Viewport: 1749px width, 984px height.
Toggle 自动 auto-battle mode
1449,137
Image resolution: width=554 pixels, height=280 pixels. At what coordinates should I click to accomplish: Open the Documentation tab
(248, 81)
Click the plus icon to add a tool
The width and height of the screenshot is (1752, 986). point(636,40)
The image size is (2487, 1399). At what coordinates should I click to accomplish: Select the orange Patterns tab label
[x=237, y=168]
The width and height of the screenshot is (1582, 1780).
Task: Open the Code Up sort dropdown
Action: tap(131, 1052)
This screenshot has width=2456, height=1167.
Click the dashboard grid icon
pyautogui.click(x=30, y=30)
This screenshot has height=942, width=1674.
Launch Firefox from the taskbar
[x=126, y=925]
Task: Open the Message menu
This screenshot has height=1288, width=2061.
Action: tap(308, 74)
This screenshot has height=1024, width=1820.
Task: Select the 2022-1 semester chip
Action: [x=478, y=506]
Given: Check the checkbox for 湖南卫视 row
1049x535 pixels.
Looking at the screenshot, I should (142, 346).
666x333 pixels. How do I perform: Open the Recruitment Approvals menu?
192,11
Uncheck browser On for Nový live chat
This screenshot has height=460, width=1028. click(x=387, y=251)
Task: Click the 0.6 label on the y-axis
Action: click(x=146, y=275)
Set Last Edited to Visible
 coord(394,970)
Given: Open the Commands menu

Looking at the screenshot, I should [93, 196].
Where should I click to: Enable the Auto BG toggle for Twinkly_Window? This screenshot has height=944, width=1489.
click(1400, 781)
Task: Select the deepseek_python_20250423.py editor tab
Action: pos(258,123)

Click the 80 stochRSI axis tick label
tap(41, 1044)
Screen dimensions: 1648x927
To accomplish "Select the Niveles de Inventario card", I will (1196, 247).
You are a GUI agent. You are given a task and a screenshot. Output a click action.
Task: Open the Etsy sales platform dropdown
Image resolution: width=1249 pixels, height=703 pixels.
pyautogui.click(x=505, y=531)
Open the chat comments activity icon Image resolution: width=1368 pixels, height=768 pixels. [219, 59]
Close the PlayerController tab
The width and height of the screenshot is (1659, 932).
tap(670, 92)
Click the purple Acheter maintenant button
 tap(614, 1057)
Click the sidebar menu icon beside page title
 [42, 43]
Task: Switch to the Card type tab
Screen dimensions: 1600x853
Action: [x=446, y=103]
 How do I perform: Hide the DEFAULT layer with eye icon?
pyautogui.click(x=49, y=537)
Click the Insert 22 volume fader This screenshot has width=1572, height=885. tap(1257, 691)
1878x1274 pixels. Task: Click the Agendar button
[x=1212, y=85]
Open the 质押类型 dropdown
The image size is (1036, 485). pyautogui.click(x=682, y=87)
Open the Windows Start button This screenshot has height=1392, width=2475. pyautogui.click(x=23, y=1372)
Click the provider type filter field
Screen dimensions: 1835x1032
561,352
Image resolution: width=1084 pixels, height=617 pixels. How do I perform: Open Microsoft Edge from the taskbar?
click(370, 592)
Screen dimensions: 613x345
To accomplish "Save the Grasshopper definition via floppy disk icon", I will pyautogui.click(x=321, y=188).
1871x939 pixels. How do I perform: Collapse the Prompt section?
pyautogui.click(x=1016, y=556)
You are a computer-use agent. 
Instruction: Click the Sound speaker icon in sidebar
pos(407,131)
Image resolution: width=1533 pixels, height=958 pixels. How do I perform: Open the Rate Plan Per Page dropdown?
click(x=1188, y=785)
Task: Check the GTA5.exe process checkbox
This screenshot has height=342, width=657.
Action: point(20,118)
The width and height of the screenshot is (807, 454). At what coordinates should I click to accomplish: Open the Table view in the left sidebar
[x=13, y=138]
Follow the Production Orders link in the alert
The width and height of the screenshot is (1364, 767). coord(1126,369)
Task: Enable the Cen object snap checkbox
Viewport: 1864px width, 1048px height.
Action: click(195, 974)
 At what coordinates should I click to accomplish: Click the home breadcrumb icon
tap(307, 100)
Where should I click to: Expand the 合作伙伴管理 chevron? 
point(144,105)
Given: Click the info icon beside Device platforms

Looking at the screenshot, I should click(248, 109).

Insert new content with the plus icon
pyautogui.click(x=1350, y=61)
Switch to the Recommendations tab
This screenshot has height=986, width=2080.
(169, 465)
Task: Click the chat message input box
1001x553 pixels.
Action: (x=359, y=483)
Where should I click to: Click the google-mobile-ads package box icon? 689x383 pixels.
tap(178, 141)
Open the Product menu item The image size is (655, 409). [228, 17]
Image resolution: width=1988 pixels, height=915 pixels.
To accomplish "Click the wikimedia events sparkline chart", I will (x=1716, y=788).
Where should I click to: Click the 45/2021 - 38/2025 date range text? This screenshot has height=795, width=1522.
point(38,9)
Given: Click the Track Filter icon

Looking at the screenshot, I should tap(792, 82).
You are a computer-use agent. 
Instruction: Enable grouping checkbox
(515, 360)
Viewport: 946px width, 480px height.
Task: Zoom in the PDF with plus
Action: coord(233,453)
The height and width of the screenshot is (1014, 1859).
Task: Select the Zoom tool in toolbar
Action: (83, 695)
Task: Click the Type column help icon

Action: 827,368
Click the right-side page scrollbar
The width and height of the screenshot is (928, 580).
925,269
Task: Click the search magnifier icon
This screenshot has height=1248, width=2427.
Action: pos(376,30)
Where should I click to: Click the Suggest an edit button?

++++++

[Exercise goal] A bare number is the whole answer: state how many lines in the data above contain "will".

[Output for this task] 3